#### [STUDY TEXT]
--- START ---

Open-air theatre in Cornwall, England

The Minack Theatre (Gwariva Veynek, meaning theatre abounding in stones) is an open-air theatre, constructed above a gully with a rocky granite outcrop jutting into the sea. The theatre is at Porthcurno, 4 mi from Land's End in Cornwall, England.

The Minack's performing season runs from Easter to the end of October and includes a wide range of music and theatre. Each year, in addition to producing several professional productions itself, the Minack hosts visiting companies. It has appeared in many lists of the world's most spectacular theatres.

== History ==
The theatre was the brainchild of Rowena Cade, who moved to Cornwall after the First World War, bought land at Minack Point for £100, and built a house there for herself and her mother. Her sister was the feminist dystopian author Katharine Burdekin, who lived with them from the 1920s. In 1929, Rowena Cade became involved with a local village group of players who staged Shakespeare's A Midsummer Night's Dream in a nearby meadow at Crean, repeating the production the next year. They decided that their next production would be The Tempest and Miss Cade offered her cliff garden as a suitable location for the play. Miss Cade and her gardener, Billy Rawlings, made a terrace and rough seating, hauling materials down from the house or up via the winding path from the beach below. In 1932, The Tempest was performed with the sea as a dramatic backdrop, to great success. Miss Cade resolved to improve the theatre, working over the course of the winter months each year (with the help of Billy Rawlings, Charles and Thomas Angove and other friends), to create the theatre that exists today. She was still working on it well into her 80s. Rowena Cade died in 1983 shortly before her 90th birthday.

--- END ---

#### [QUESTIONS TO ANSWER]
**a.** Answer these from the Minack Theatre text:
(i) How far is the theatre from Land's End?
(ii) Which play was performed at the theatre in 1932?
(iii) What did Rowena Cade pay for the land at Minack Point?
**b.** Carry on the Minack Theatre text from its last sentence.
The lines after this have no connection to the Minack Theatre text.

#### [RECORDED INFORMATION]
--- START ---

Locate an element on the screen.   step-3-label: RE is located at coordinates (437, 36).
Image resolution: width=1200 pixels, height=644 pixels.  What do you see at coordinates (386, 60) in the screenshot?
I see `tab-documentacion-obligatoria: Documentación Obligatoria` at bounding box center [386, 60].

--- END ---

#### [OUTPUTS FOR THE TASKS]
**a.**
(i) 4 mi
(ii) The Tempest
(iii) £100

**b.**
In 1955, the first dressing rooms were built. In the 1970s, the theatre was managed by Lawrence Shove. Since 1976, the theatre has been registered as a charitable trust and is now a Charitable Incorporated Organisation (CIO).

The theatre is open for visitors throughout the year, although visiting days are limited in the winter. The 90th anniversary of the Minack was celebrated with a production of The Tempest performed by Hertfordshire Players in August 2022.

== In popular culture ==
In 1944, the theatre was used as a location for the Gainsborough Studios film Love Story, starring Stewart Granger and Margaret Lockwood, but inclement weather forced them to retreat to a studio mock-up.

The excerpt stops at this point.